I have some very naive (and unfortunately sort of stream-of-consciousness) questions brought up by this post:


https://​​www.lesswrong.com/​​posts/​​vAAneYowLkaHnihCg/​​textbooks-are-all-you-need

I definitely know that my ideas are poorly formed and I have no idea what I’m talking about. I’m happy to be told that my whole picture here is fundamentally flawed, or that there’s some better question that I should be asking, or that a combination of words I’ve thrown together is gibberish. But I’m trying to avoid worrying about asking dumb things when I’m curious, so I’m just going to put them out there.

Is there much I can read on the relationship between information theory and transformers/​LLMs?

I keep trying to picture the flow of information in transformers. Is the information being “distilled”?

I’m imagining the weights and biases of the model to be some kind of distilled and encoded version of the training data. Does that make any sense? Since it can’t store all of it, what is it doing? Incorporating more information from the tokens in the training data that have the highest entropy (as far as how much it reduces the average uncertainty of the correct next token)?

If so, is this driven by gradient descent? Does minimizing the cost function end up encoding more information from the training set tokens that contain the most entropy into the weights of the model?

Does that information get further distilled into the tokens it generates from a prompt?

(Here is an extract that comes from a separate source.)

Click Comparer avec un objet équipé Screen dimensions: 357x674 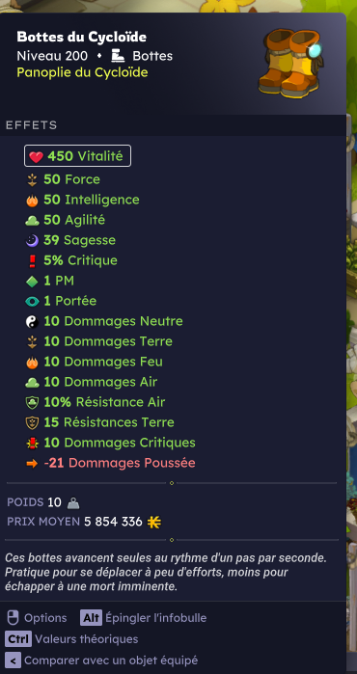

Is there some way in which having the model generate a bunch of new training data is “unencoding” the information about the original training set stored in the weights, and in doing so producing a new, smaller training set that represents the highest entropy information from the original?

Does this improve quality because it’s letting the network try “reconnecting” itself when it’s re-encoded into a new model being trained on it? Could this help fix things that were stuck in a local minima in the original model?

When the LLM selects tokens from the large set, does that choice of tokens encode information from that LLM’s training in addition to the information from the selected tokens themselves?

If we start caring a lot about the ability of an LLM to select the best tokens from a huge dataset and generate a complimentary set of synthetic data on top of its general functionality, would this create some kind of selective pressure that could evolve? Like… the reward function being based on the improvement in loss from the LLM to its “offspring” and the cost function being based on how big the training set chosen was or how many FLOPS went into training the offspring.